On the very first day one young man, in South Yorkshire, suffered a broken arm after crashing while trying to slow in the wet immediately following the new ‘swerve’ manoeuvre, and since then 14 more accidents have been reported. There was one additional, as yet unreported, accident yesterday when a young lady training at my old bike school also fell off doing the same manoeuvre. Luckily she was not hurt but was shaken up and bruised.
Instructors, and bikers who have emailed the BBC, have said that trying to perform such a manoeuvre at 31.2 mph (50 kph), while possibly suffering from test nerves, is dangerous, especially when performed on a wet surface.
While the test would probably be fine when done in the dry, new riders who may be tempted to brake and swerve at the same time are likely to come a cropper when trying to do this in the wet. Bikers are taught very early on in their training that braking when not going in a straight line is a BAD thing to do, and even though the trainees taking their tests are undoubtedly taught the same thing, test nerves may be getting the better of them.
Dexterity Motorcycle Training in Kent tried the test out two years before it was implemented and had this to say about the swerve manoeuvre
The swerve/avoidance test – just simply getting up to the required speed (as on my first run) will catch some out, others will swerve and brake too soon and too hard simultaneously with the front brake and bin it.
Somewhat prophetic words I think, considering what is happening on the tests now.
Jeff Stone of the British Motorcycle Federation had this to say
“There is no real argument with the actual test, but the DSA really do have to take note of ‘real world’ conditions.
“A brake and swerve manoeuvre on a wet road is fraught with danger for even an experienced motorcyclist, so there needs to be a safer option for inclement weather conditions.”
and Paul Turner of the Motorcycle Action Group added
“We don’t mind improvements in the test which will make for better riders, but putting people at risk during the test is ludicrous.”
Expecting novice riders to perform the manoeuvre at the same speed whether it is sunny or chucking it down is going against the instruction we are given as learner riders. All riders are taught to ride according to the prevailing conditions, something which helps us to stay as safe as we can out on the roads. We are taught to slow down in the wet, and increase stopping distances, but the DSA is overturning the training and asking new riders to hammer it coming out of a bend towards the swerve part of the test!

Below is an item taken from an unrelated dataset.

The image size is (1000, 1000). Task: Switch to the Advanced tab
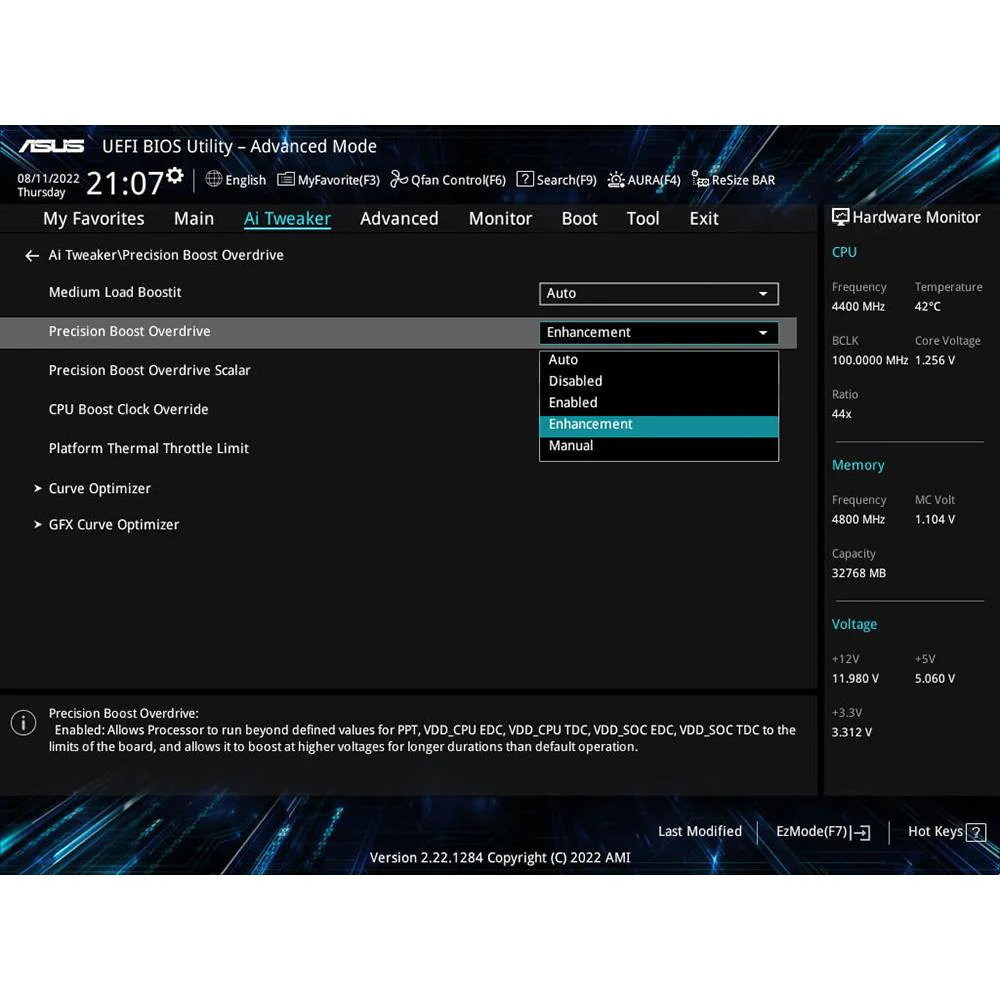[x=399, y=219]
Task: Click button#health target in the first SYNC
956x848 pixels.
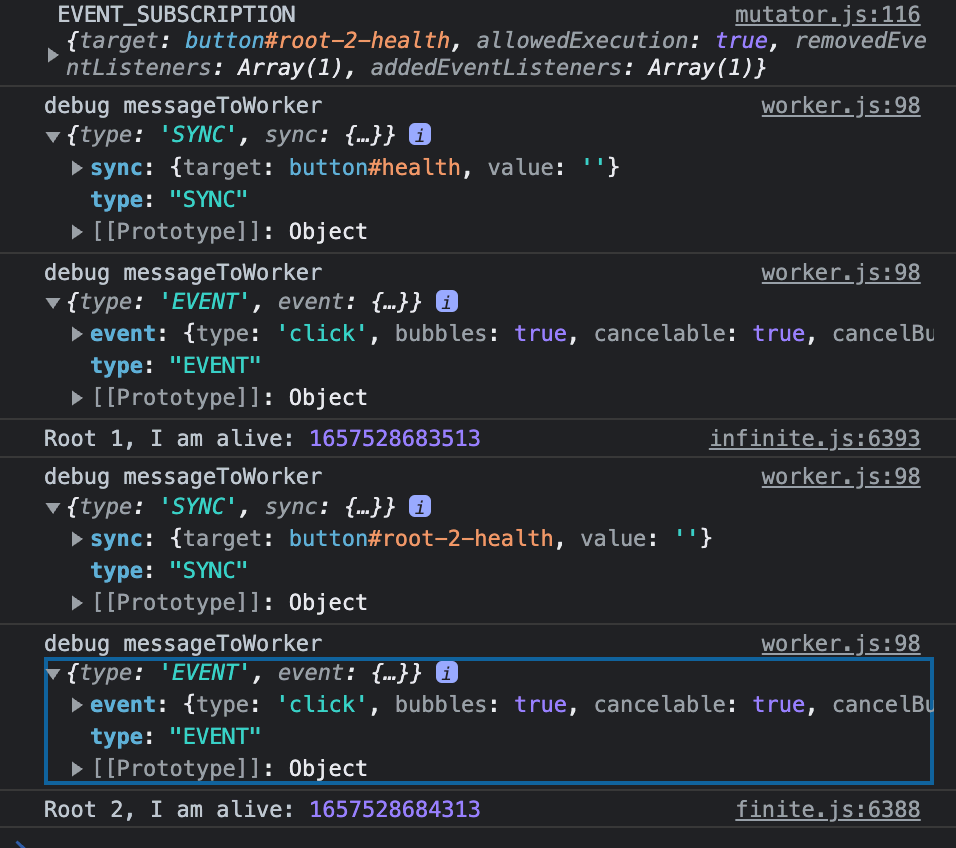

Phil Woolley, 28, of Liverpool, tells how he failed the test after completing the swerve slightly below the required speed. He reckons the size of the test centre makes it difficult to get up to 50 kph without accelerating unsafely. He says
“Do it at a controlled speed and you will almost certainly fail,” he said. “Or you just floor it as hard as you can and there is a good chance you will pass, but also a risk you will come off.”
Boy, am I glad I passed my test in February 2008, before the new test came into force. I wouldn’t want to be tackling the new test.